Work to do: Count the lines in the data below that contain the string "size", and reply with that number alone.

▬▬▬▬▬▬

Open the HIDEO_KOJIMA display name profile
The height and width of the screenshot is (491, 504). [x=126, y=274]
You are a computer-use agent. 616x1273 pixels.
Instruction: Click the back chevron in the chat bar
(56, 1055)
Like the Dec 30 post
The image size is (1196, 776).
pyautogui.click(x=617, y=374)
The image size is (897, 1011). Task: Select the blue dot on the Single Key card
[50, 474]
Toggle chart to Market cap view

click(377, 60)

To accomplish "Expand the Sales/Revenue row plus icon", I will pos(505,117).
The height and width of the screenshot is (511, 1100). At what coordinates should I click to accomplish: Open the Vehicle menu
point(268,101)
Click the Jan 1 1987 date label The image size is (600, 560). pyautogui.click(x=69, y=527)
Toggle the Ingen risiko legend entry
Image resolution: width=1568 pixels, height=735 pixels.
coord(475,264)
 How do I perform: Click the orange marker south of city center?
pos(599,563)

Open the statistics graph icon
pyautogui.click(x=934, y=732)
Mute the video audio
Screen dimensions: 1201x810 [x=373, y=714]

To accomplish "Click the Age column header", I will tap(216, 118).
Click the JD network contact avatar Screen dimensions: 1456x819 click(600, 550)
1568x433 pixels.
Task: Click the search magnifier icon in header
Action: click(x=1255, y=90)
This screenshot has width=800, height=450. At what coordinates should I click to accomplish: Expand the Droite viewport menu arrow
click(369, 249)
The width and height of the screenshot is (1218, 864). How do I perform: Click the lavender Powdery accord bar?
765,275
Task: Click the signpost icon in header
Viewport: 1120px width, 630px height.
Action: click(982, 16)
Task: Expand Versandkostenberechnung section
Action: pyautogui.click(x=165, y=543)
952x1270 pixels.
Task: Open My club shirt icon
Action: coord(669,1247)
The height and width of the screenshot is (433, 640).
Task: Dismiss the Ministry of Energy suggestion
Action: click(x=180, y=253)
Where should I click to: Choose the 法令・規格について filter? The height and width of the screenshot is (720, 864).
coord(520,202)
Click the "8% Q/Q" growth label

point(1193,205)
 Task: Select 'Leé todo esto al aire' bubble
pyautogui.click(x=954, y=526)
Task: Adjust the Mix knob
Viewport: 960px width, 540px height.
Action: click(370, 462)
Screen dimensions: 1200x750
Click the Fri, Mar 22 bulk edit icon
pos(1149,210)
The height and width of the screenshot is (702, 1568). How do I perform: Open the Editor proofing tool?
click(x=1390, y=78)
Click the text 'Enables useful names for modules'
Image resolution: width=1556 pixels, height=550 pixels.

▬▬▬▬▬▬

Complete answer: 3